With humans requiring two to three quarts (~2 liters) of fresh water a day to stay alive, population projections for 2050 to be in excess of 9 billion, and only 2.5% of water on earth being freshwater, the challenges are enormous.
If you’re interested in the issues surrounding water in the 21st century and how the issues came to be, I don’t think there is another single book that encompasses all the issues in such great depth and detail.
You can buy it from Amazon for around $18.50. Now I just need to finish it!
January 27, 2010
Originally published in 1981, and began to be called ‘the bible of the simplicity movement’ shortly thereafter, Voluntary Simplicity by Duane Elgin apparently is “not a book about living in poverty, but living with balance. Elgin illuminates the changes that an increasing number of Americans are making in their everyday lives – adjustments in day-to-day living that are an active, positive response to the complex dilemmas of our time. By embracing the tenets of voluntary simplicity – frugal consumption, ecological awareness, and personal growth – people can change their lives and, in the process, save our planet.”
The book was apparently in much need of an update, the ecological landscape has changed much in twenty years, an the author has done much since, including winning the 2006 international Goi Peace Award. It’s a relatively short book, and with two forewords and an introduction to the second edition it gets a little shorter but they do explain the context of the book and sever as a good platform for what is to come.

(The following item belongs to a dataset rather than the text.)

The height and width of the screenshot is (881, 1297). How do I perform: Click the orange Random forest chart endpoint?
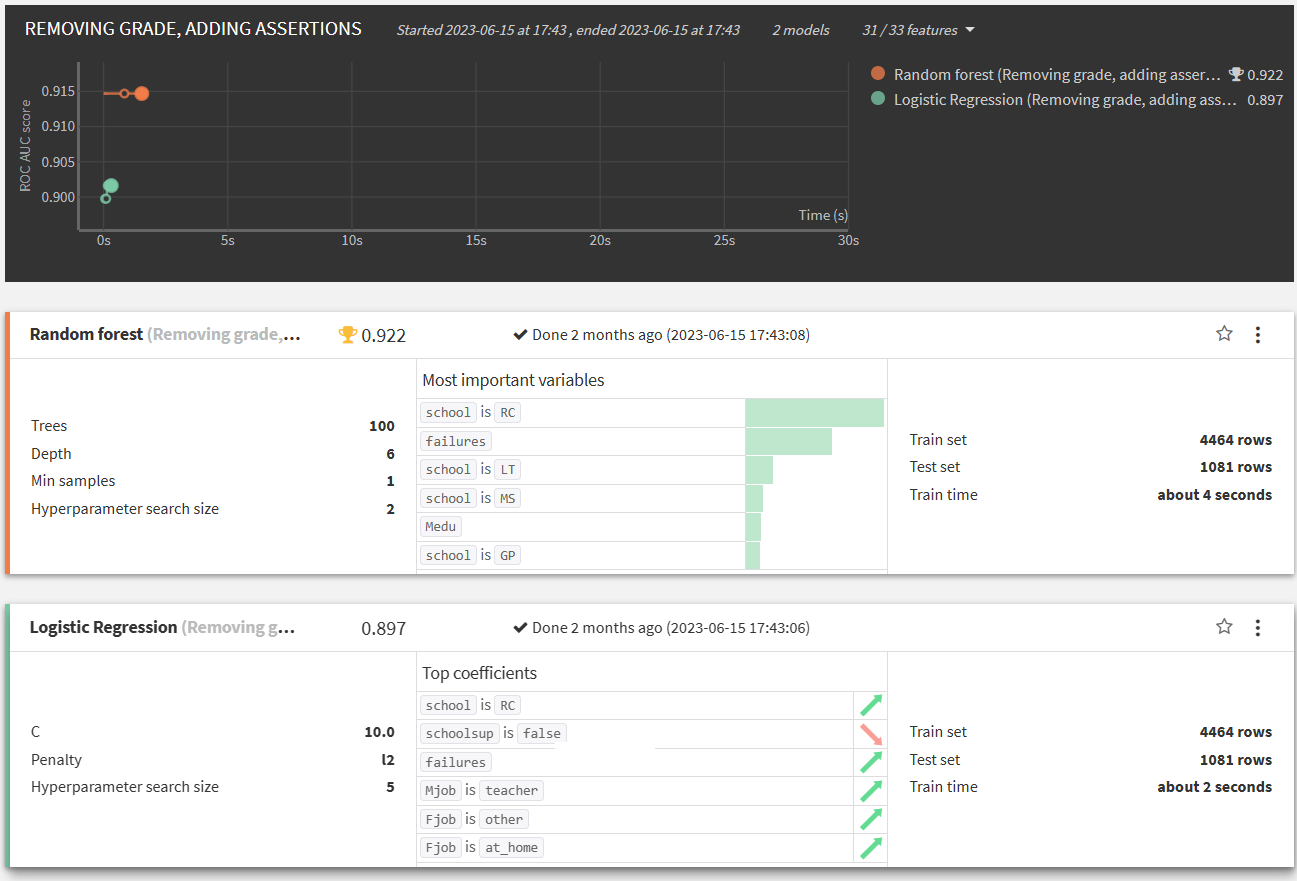click(x=142, y=93)
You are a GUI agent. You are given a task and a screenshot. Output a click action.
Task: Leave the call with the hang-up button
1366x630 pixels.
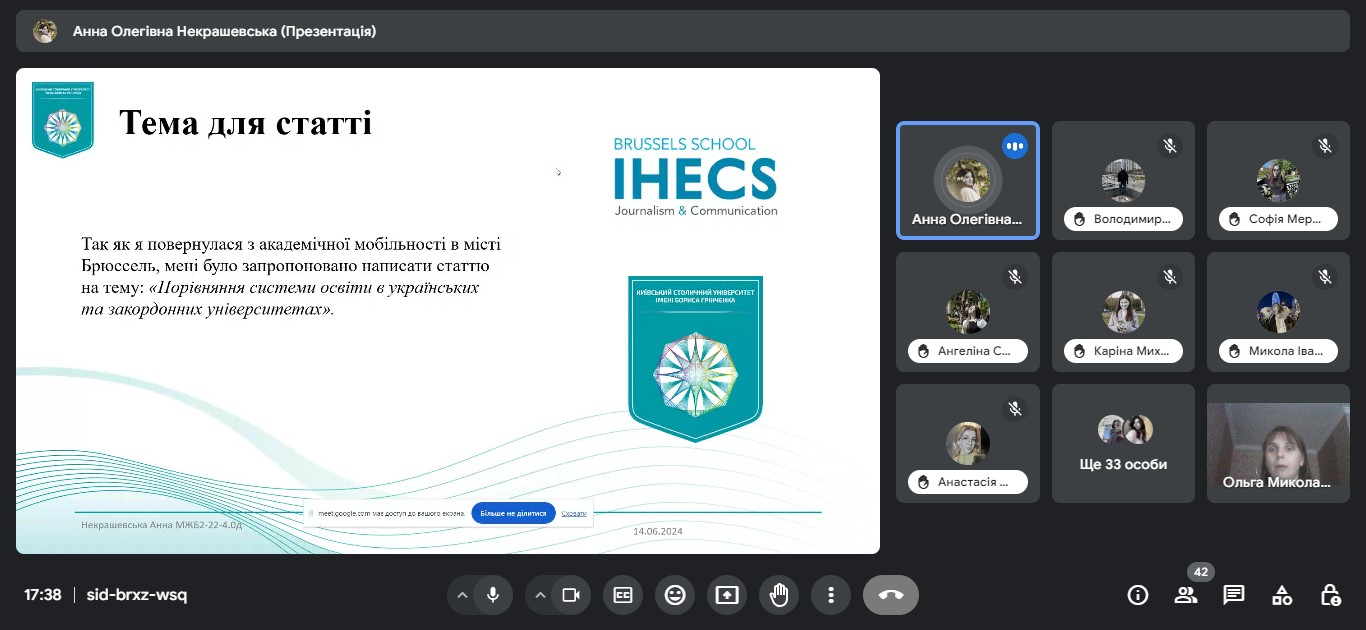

Split into seven basic chapters it’s an relatively easy read, covering what simplicity really means (in his terms), and the lifestyle choices it can involve. However it’s not the strongest book on the practicalities of making such changes, but provides a thorough understanding of what choices there are.
It’s an interesting book but I’m struggling for more to say about it as it delivers what it offers. The resources section at the end is pretty useful too. Take a look at the latest edition on Amazon.
November 30, 2009
Henry N Pollack, the author of A World Without Ice was the contributing author to the 2007 Nobel Peace Prize, was a professor of geophysics at the University of Michigan for more than forty years and now serves as a science adviser to Al Gore’s Climate Project training programs.
The book attempts to show that it’s not difficult to envisage a world without ice, and how the relationship between humankind and ice is at a dangerous turning point. Ice is the direct source of drinking and agricultural ware for more that 25% of the earth’s population, and the possibility of “climate refugees” in places like New York, London and Japan is a distinctly real one.
It feels, perhaps deliberately, old-fashioned. I love a book with maps, black and white drawings in, and quotes at the start of each chapter. It makes the reading seem more enjoyable and “real” for some reason. The author explains why ice is such a great indicator (or barometer) of climate change and why changes have such a big impact in the world of ice, and beyond.
The historical context into which facts and arguments were presented was most interesting to me, particularly the early chapter on Arctic tourism. Each chapter has numerous sub-headings throughout that nicely break up the text for easier reading.
I actually found the background, history and factual information around ice more interesting than the later parts about the impact humans are having. Again, perhaps this was deliberate, it made ice seem much more important, and even wondrous, before telling us of what will happen if it keeps declining. A very interesting read overall though, worth a look.